Priapism (Dr. Ndukwe):

  • For penile blocks, aspiration and phenylephrine injections…aim for 10 o’clock or 2 o’clock on dorsal aspect.
  • Ventral approach risks hitting urethral and dorsal midline approach risks hitting penile vasculature
  • Get a thorough history (if possible, obtain medication list)
  • Do a thorough physical exam (e.g. lower leg weakness + priapism = spinal cord pathology)
  • Give IM terbutaline +/- PO ephedrine from the get go (Anecdotally, Gruber said this has worked for many of his priapism cases)

Hands-on Defibrillation (Dr. Schramm):

  • Reducing CPR interruptions = better short/long-term pt outcomes
    • With every pause in CPR, coronary perfusion pressure rapidly drops
    • Perfusion pressure is not quickly restored once CPR resumes (takes time to come back up)

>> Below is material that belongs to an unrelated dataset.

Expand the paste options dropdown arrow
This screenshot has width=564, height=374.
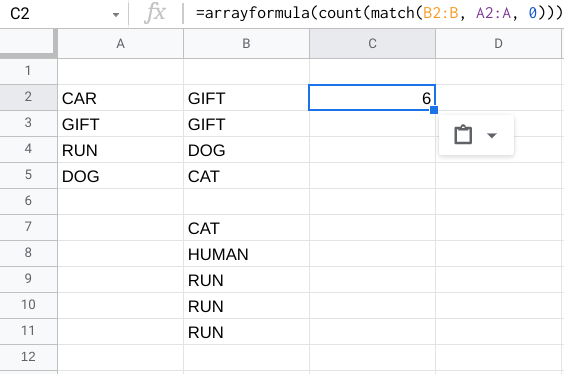(x=492, y=136)
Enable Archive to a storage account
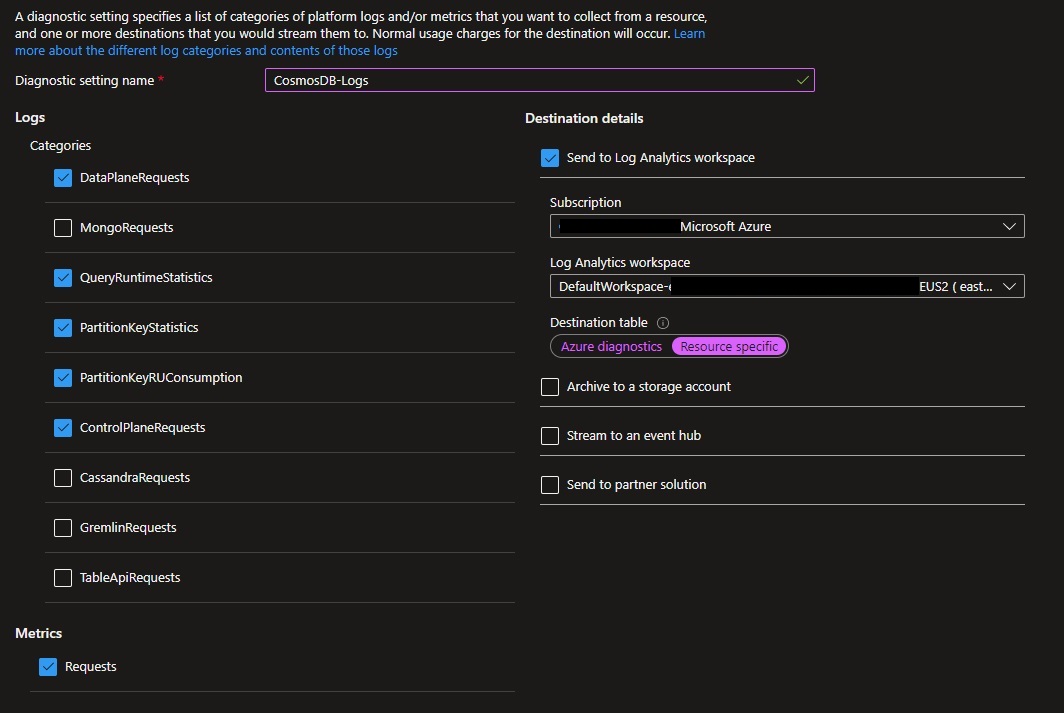 click(550, 387)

    • Good evidence that maintaining coronary perfusion pressures leads to improved likelihood of ROSC.
  • No evidence yet that hands-on defibrillation (should minimize loss of
    perfusion pressure) improves outcomes

    • That being said…research lags because there aren’t enough people willing to perform it…because we’re afraid of getting electrocuted
  • Where does a defibrillation shock go?

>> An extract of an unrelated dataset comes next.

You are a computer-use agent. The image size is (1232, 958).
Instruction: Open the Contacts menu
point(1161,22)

    • Voltage path: from anterior/superior pad –> lateral/posterior pad
    • Nearly all voltage passes along the direct route, except for a small amount of voltage leakage
    • Defibrillation shocks do not travel to the patient’s feet, stretcher, air around the stretcher, or into your hands.
  • How dangerous is hands on-defibrillation?

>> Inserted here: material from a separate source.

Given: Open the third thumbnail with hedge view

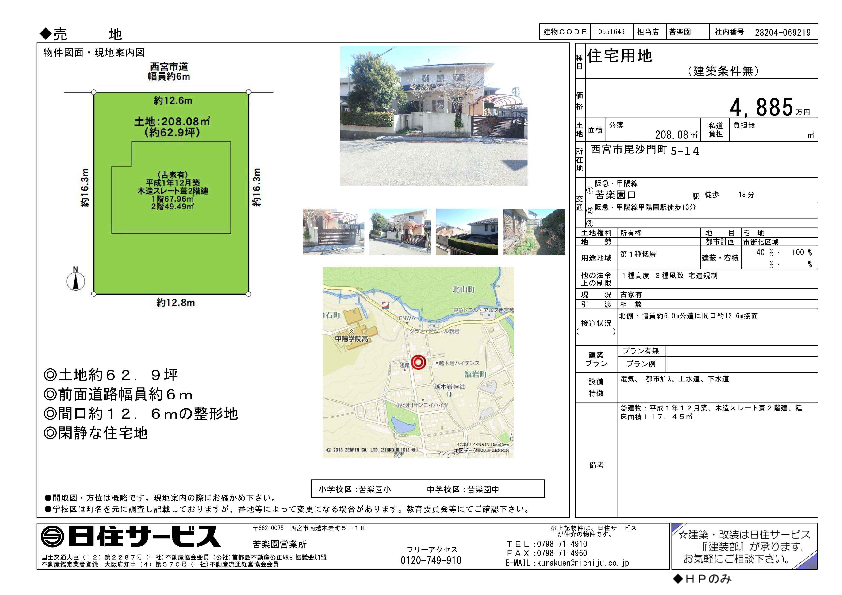Looking at the screenshot, I should click(467, 231).
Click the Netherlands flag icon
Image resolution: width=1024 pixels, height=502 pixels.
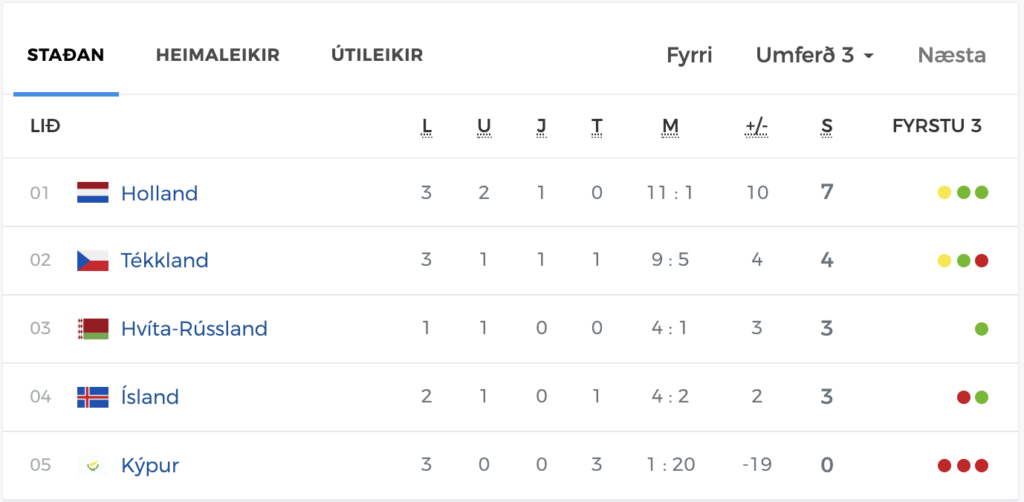pyautogui.click(x=93, y=193)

    • No evidence of any provider ever going into V-fib after an accidental shock.
    • Much anecdotal data suggests safe using regular exam gloves.
    • However…
      • Insensible levels of voltage exposure are theoretically cardio-active (dangerous)
      • Regular exam gloves probably break down with repeated shocks and may not provide sufficient protection.
    • Rubber class 1/0 high-voltage, electrical gloves protect against direct voltages vastly higher than experienced by a CPR provider.
  • Proposition:
    • We do potentially dangerous procedures all the time (IV/central line placement, code panda, chest tubes on pts receiving CPR)
      • Each of these is more likely to injure the provider, than hands-on-defib.
    • We probably should not change our practice right away, at least not at an institutional level.
    • Don’t be needlessly scared of the defibrillator!
    • Attempt to minimize CPR interruptions!